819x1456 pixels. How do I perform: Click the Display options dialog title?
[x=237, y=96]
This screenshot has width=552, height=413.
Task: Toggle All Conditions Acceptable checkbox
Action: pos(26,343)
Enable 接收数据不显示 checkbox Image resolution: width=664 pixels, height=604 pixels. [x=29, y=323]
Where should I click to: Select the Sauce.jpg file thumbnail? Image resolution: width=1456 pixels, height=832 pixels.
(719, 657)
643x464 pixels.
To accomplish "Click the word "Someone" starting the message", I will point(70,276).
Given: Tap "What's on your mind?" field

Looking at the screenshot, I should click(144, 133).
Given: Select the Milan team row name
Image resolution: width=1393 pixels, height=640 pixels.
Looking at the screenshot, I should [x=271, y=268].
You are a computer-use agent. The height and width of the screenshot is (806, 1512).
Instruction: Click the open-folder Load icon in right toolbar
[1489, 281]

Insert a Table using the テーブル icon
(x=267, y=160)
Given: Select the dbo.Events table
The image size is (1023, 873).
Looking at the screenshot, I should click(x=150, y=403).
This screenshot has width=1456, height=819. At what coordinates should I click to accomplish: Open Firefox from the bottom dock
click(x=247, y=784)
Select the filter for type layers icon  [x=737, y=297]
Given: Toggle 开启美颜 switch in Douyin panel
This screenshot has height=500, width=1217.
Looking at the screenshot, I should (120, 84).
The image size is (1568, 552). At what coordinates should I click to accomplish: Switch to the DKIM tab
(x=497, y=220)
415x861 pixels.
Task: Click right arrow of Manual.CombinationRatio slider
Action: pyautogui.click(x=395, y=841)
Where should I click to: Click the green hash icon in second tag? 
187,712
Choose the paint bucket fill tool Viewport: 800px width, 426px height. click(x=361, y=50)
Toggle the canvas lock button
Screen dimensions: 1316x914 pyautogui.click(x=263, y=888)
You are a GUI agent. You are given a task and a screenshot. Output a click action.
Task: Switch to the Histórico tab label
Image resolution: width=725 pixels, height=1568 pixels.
◆ ◆ ◆
TASK INSTRUCTIONS –
Transcribe all the material, making sure each line matches the original.

RESULT FOR THIS EXERCISE –
819x1456 pixels. How do I perform: Click the Display options dialog title?
[x=237, y=96]
This screenshot has width=552, height=413.
Task: Toggle All Conditions Acceptable checkbox
Action: pos(26,343)
Enable 接收数据不显示 checkbox Image resolution: width=664 pixels, height=604 pixels. [x=29, y=323]
Where should I click to: Select the Sauce.jpg file thumbnail? Image resolution: width=1456 pixels, height=832 pixels.
(719, 657)
643x464 pixels.
To accomplish "Click the word "Someone" starting the message", I will point(70,276).
Given: Tap "What's on your mind?" field

Looking at the screenshot, I should click(144, 133).
Given: Select the Milan team row name
Image resolution: width=1393 pixels, height=640 pixels.
Looking at the screenshot, I should [x=271, y=268].
You are a computer-use agent. The height and width of the screenshot is (806, 1512).
Instruction: Click the open-folder Load icon in right toolbar
[1489, 281]

Insert a Table using the テーブル icon
(x=267, y=160)
Given: Select the dbo.Events table
The image size is (1023, 873).
Looking at the screenshot, I should click(x=150, y=403).
This screenshot has width=1456, height=819. At what coordinates should I click to accomplish: Open Firefox from the bottom dock
click(x=247, y=784)
Select the filter for type layers icon  [x=737, y=297]
Given: Toggle 开启美颜 switch in Douyin panel
This screenshot has height=500, width=1217.
Looking at the screenshot, I should (120, 84).
The image size is (1568, 552). At what coordinates should I click to accomplish: Switch to the DKIM tab
(x=497, y=220)
415x861 pixels.
Task: Click right arrow of Manual.CombinationRatio slider
Action: pyautogui.click(x=395, y=841)
Where should I click to: Click the green hash icon in second tag? 
187,712
Choose the paint bucket fill tool Viewport: 800px width, 426px height. click(x=361, y=50)
Toggle the canvas lock button
Screen dimensions: 1316x914 pyautogui.click(x=263, y=888)
You are a GUI agent. You are given a task and a screenshot. Output a click action.
Task: Switch to the Histórico tab label
Image resolution: width=725 pixels, height=1568 pixels.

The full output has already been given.